Indonesia menjadikan pemilihan umum sebagai praktik berdemokrasi untuk menentukan pemimpinnya, mulai dari negara, daerah, kota hingga desa.
Pemilihan umum atau yang biasa disingkat dengan pemilu itu selalu digadang menjadi sebuah pesta yang akan dinikmati dan dimiliki rakyat. Setiap masa pemilu datang, jargon 'Pemilu adalah Pesta Rakyat' sering keluar dari mulut para politikus.
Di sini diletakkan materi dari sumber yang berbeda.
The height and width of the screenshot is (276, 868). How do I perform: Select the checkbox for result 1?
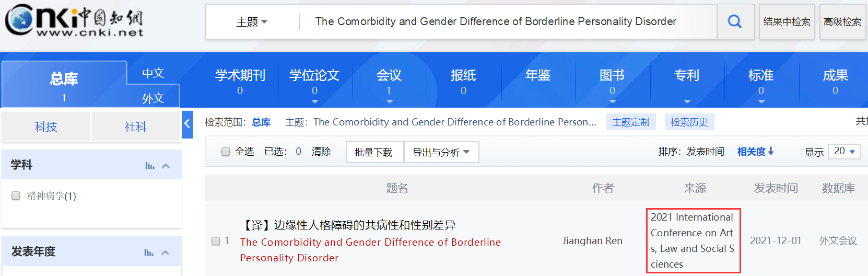216,241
Menurut penilaian pegiat budaya sekaligus Inisiator Boemi Poetera, Tengku Zainuddin, jargon 'Pemilu adalah Pesta Rakyat' tidak lagi memiliki esensi di kehidupan nyata.
"Kalau dalam konsepsinya, itu pesta rakyat. Tapi sebenarnya itu pestanya politikus," katanya saat dihubungi MedanBagus.com via telepon selular, Kamis (22/9).
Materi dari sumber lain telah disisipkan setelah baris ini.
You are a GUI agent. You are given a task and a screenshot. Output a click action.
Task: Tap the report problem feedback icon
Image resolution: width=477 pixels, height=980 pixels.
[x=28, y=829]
Zainuddin menjelaskan, hal tersebut disebabkan oleh besarnya uang yang dihabiskan saat pemilu digelar hingga akhirnya melibatkan pemodal di dalamnya.
"Pemilihan umum itu bentuk demokrasi, tapi sifatnya pesta. dalam sudut pandag budaya, besarnya uang yang dihamburkan saat pemilu digelar menjadikan para pemodal dilibatkan," jelasnya.
Zainuddin juga mengatakan bahwa praktik politik uang tidak bisa ditampik adanya ketika pemilu digelar.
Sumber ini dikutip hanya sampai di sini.